Conservatives Are the Modern Scapegoats

Scapegoating is not just about control, it’s about disassociation, even eventual annihilation. One group (the most powerful, the in-group: Democrats and liberals) targets an opposing group (Republicans and conservatives) and blames them for all the problems of society—economic ills, racial conflicts, cultural clashes, even personal struggles and unhappiness.

This is a dangerous progression because hostility will inevitably break out against the out-group that has been maligned. We see some of this with the conflicts between Black Lives Matter and white cops (cops being the out-group). But, in time, it will spread beyond law enforcement. The scapegoating will eventually extend to anyone who opposed the liberal agenda.

Today, the violence is directed against police. Tomorrow, other stigmatized groups will be targeted. The question is, what is all this leading to? What’s the endgame? What happens when you stigmatize a group, negate it, make it powerless, and then blame it for all your struggles? They must be annihilated.

Some might wonder why the Left has done this. Was it even purposeful? Yes. By labeling and delegitimizing their ideological opposition, they retain and grow their power. The Leftist ideology is untenable, so it must not only hide the truth of what it is—a philosophy that strips individuals of their rights and liberty—but also transform the identity of its freedom-loving enemies into one so horrible that no one will want to be associated with it.

That’s how they win. Anything that threatens that power will be stigmatized with the label of racism (or sexism, homophobia, etc.) and devalued to the point of complete impotency. You’re a bigot, not because you actually are a one; you’re a bigot by the sheer force of social labeling.

No third party will change that reality. No accommodation of policies that are “sensitive to diversity” will make it go away. No form of compassionate conservatism will rip off the label. The values of liberty have been successfully marked Bigoted. The label has been sealed, like a hot brand on our collective skin.

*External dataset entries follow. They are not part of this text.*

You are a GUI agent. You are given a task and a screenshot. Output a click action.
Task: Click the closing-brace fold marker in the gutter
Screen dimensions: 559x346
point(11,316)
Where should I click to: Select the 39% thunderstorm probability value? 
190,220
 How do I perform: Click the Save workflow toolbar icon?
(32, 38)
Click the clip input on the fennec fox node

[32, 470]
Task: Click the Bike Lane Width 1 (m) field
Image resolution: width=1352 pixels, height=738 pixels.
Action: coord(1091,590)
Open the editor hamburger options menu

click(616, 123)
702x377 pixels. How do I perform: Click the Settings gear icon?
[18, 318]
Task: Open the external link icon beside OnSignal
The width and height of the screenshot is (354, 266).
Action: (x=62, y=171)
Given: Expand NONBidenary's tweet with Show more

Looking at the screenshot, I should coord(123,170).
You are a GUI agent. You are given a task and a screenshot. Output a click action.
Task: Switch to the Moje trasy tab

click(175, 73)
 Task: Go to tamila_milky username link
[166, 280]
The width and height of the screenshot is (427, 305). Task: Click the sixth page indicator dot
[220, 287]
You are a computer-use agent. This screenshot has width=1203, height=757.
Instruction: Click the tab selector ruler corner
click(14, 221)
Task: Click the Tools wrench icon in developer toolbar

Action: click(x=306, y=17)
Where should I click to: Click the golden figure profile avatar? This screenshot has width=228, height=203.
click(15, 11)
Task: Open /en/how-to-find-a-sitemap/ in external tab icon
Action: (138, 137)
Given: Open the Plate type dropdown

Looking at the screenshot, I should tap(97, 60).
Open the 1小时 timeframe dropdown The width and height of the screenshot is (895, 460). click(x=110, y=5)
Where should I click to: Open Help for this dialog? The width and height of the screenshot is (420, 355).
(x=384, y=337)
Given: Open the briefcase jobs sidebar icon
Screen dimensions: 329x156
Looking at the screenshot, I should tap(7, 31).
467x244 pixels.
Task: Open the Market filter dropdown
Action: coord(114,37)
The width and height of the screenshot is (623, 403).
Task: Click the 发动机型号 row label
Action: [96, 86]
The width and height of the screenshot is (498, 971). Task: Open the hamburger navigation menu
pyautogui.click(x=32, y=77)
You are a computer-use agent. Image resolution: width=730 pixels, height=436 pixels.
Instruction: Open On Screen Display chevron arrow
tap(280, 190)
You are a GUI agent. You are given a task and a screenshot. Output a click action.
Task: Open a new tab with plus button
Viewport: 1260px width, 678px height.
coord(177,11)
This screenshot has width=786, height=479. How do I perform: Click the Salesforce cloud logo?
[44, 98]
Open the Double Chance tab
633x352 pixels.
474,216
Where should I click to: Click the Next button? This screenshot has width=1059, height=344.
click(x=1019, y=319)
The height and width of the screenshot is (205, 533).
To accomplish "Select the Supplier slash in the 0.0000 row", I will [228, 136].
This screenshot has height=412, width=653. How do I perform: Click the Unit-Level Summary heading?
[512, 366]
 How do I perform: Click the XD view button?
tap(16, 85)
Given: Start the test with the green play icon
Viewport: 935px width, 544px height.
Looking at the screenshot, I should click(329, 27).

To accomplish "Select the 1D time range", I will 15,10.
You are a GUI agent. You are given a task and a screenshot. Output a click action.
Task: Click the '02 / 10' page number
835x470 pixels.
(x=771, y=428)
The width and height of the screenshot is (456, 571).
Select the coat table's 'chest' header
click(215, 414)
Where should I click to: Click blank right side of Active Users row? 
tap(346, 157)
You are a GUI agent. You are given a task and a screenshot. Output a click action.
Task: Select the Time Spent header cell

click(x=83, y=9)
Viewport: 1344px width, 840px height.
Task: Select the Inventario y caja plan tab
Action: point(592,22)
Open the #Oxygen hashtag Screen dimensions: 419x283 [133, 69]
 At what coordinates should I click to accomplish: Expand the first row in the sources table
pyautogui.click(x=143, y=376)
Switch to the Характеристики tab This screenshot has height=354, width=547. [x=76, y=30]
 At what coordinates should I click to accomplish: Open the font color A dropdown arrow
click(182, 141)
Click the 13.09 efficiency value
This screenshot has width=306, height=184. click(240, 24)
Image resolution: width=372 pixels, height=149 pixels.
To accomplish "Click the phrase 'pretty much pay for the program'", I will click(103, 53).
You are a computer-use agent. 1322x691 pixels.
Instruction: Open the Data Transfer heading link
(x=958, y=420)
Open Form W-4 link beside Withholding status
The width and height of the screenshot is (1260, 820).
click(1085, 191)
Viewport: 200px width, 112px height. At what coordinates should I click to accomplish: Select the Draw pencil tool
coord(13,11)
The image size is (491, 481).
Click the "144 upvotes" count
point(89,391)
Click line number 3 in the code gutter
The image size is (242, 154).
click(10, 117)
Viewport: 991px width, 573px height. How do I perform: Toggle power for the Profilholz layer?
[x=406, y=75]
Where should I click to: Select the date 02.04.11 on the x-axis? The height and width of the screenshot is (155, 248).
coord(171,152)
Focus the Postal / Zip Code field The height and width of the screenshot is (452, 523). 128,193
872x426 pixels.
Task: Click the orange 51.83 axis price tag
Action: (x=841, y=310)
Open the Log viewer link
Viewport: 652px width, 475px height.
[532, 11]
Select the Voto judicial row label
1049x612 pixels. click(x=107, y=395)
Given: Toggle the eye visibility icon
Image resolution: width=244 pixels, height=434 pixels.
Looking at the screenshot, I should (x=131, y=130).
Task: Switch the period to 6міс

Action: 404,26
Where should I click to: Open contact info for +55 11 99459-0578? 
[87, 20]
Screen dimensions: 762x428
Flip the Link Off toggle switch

Given this reality, Beauchamp’s original statement needs to be rephrased: “Republicans and conservatives are wedded to and marred by the stigmatized label of white supremacism,” not white supremacism itself. Understanding that difference will hold the key to figuring out how conservatism can be saved—and our country along with it.

The Truth About White Resentment

Beauchamp said, “Republican voters are driven more by white resentment than by a principled commitment to the free market and individual liberty.” He is in one sense right, especially when talking about voters in 2016. But his interpretation of “white resentment” is wrong.

There is resentment among white voters, but what we’re seeing is not white resentment; it’s out-group resentment, and not because they’re being infringed upon by minorities. It’s the resentment of a culturally delegitimized group whose beliefs, principles, and values have been stigmatized with the racism label.

There is hope, however. If this web of “manipulated stigma,” as Steele called it, and its impact on politics can be unraveled, if the stigma can be removed and legitimacy and moral authority once again brought to those who have been stereotyped in this way, then to conservatives’ relief, we will find that Americans on the Right do, in fact, care about individual liberty. Will there still be racists in America? Yes, but once we remove the stigmatized identity, we will be able to see the true racists for who they really are (and we’ll discover there aren’t that many of them).

For conservatives to successfully de-stigmatize their identity, they must do something that is not happening right now. They must unite with all stigmatized out-groups. Everyone who opposes the Left has been labeled by the same brand. To fight back, they must unite, overcoming differences to face a common enemy. If they don’t, if they continue to fight among themselves, reinforcing the labels of the Left instead of reversing them, our nation will be lost—and many lives with it.